Over the last decade, Canada has seen an increase in the number of initiatives to green or circularize the economy through sustainable development, as well as those that support and enhance Indigenous environmental leadership.
Both projects are desperately needed given our rapid progress towards capitalist-driven climate catastrophe. Although there is interest in creating new economic systems, Canada is failing to recognize the transformational potential of Indigenous-led conservation economies.
These economies have immense reconciliatory potential and need to be respectfully supported and engaged with in order to create new shared and equitable economic systems.
Environmental management is not just ecological. All social and economic drivers require respect for earth, water and animals in order to halt degradation and enhance environmental and human health.
In September 2015, Canada along with every other United Nations Member States adopted the 2030 Agenda for Sustainable Development. Seventeen action categories were identified with the purpose of “leaving no one behind” and with the goal of bringing everyone in Canada up to a level of economic stability connected to overall environmental health.

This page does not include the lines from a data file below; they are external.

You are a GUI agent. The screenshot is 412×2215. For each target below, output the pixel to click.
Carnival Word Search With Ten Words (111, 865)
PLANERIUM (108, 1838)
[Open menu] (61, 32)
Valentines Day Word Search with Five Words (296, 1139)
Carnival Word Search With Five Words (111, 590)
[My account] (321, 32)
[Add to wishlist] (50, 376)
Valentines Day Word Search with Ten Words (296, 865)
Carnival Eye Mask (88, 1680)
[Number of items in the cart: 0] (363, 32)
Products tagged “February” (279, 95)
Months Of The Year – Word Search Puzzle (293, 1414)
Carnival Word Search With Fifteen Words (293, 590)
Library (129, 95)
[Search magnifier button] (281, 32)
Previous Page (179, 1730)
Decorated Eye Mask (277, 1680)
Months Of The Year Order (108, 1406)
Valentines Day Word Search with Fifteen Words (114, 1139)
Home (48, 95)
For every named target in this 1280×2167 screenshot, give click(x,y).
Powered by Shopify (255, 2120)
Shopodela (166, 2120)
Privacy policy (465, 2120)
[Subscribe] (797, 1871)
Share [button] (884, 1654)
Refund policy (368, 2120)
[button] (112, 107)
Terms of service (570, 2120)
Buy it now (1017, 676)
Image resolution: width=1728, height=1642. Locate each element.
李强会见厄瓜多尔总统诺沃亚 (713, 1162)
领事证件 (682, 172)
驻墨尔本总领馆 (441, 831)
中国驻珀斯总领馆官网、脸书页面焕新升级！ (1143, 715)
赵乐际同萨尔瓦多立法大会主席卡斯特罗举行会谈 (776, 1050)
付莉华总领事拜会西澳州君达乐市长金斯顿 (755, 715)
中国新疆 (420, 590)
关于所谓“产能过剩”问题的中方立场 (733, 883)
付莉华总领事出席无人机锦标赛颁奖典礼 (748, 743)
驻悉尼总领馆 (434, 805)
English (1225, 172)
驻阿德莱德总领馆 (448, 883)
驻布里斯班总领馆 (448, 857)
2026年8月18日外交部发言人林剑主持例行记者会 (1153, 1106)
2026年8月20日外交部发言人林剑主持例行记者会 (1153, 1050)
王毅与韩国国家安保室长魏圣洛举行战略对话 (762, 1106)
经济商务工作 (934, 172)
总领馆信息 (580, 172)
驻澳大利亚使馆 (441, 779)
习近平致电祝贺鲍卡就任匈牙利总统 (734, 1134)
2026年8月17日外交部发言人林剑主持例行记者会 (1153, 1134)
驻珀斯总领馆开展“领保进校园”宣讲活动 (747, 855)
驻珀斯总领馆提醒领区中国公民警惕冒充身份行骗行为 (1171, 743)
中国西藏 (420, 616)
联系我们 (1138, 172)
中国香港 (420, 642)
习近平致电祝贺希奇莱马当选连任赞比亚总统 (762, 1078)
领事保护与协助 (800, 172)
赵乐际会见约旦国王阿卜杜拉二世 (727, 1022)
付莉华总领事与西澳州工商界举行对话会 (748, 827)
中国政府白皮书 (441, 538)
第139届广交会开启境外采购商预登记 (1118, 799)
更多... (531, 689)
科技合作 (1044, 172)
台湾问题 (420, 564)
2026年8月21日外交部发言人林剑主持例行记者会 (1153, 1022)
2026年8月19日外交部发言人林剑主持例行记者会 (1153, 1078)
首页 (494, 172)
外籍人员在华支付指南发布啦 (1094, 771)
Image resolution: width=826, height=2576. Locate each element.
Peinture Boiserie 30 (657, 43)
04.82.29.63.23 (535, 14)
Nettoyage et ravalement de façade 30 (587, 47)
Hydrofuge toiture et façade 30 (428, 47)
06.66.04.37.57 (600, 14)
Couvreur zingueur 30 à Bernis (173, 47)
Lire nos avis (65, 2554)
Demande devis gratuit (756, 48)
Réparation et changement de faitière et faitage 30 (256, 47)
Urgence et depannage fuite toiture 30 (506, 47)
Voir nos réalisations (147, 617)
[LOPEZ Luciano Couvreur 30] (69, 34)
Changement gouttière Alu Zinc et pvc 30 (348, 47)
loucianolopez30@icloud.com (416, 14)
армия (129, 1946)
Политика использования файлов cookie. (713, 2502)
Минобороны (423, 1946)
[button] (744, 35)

In November 2021, Canada then established a target to protect 30 per cent of the country’s lands and oceans by 2030.
Alongside this announcement was a recognition of Indigenous Protected and Conserved Areas (IPCA). They have been dubbed “territories of life” functioning as ecosystem networks in traditional territories. They are Indigenous-led and represent a long-term commitment to conservation that elevates Indigenous rights and responsibilities.
These IPCAs have also become generative sites for Indigenous economies, with the potential to influence real change in economic development practices.
The processes and activities which contribute to Indigenous-led conservation can be referred to as environmental stewardship practices. Indigenous people generally take a holistic approach to the stewardship and management of their territories which has resulted in harmony with the land and sustained biodiversity conservation.
Understanding how stewardship produces values beyond monetary ones, can create vital learning opportunities for alternatives to conventional development.
Guardians and Watchmen enterprises are two forms of Indigenous environmental stewardship. In both cases, cultural values are respected and utilized to create new enterprises and environmental management systems.
In Kitasoo Xai’Xais on the central coast in British Colombia, community leadership has created a robust tourism program through the Spirit Bear Lodge and Coastal Stewardship Network. There, community members are employed to steward their traditional territories, becoming guides for tourists and sharing their knowledge and experiences within their unique coastal region.
These reciprocal economies are not based on the creation of private wealth. First Nations, Métis and Inuit communities across Turtle Island are pursuing sustainable development by investing in clean energy transitions, working as scientists to support ecosystem research, creating regional conservation partnerships and advocating for our shared habitats through collective movements.
Amidst louder calls for Indigenous Peoples’ free, prior and informed consent — which means Indigenous people need to give or withhold consent to a project that may affect them or their territories — on land-intensive development proposals, decolonial movements like #LandBack and various projects to diversify our understanding of economies have taken root.
A recent article by geographers Lindsay Naylor and Nathan Thayer investigates how power operates when considering decolonial and anti-racist solutions as a necessary evolution of diversifying our economies.
In the article they explore how the diverse economies framework “neglects the theft and occupation of land that unfolded over the previous centuries of colonialism, which fundamentally changed people’s relationships to the land.”
In settler-led economic development systems, conservation is considered an external feature to be managed by capital investment projects and philanthropic activities. They propose flipping the script and paying close attention to the voices and actions of Indigenous Peoples who can offer some much-needed guidance.
The authors of a recently published Yellowhead Institute paper, Cash Back, write:
“The multiplicity of Indigenous economies is not a future prospect: it is already here … At their core, what makes them Indigenous economies is that they do not exploit that which they depend upon to live, including people. And they protect a world that is not prepared to value people’s time, homelands and harvests solely in cash.”
New conservation-based economic developments in the blue economy, the project finance for permanence — which gives permanent and full funding to conservation areas — and regional conservation finance actions are excellent examples of how Indigenous knowledge and voices are beginning to influence the way national development policies are informed.
These plans and programs involve diverse perspectives on how to pursue economic development which can be thought of as “parallel rows,” knowledge systems stemming from distinct settler and Indigenous knowledge systems.
This parallel row idea comes from the Two Row Wampum treaty which represents the peaceful and respectful coexistence of two distinct nations.
The brilliance of this term lies in its ability to propose a joint system where both Indigenous and settler perspectives are self-directed and complementary in collaboration without having to be integrated together. A resurgence of Indigenous autonomy and culture is a key feature of this strategy.
We may all learn from Indigenous Peoples’ continuous collective efforts to shift away from settler-based models of accumulation and toward maintaining and developing healthy economies of abundance.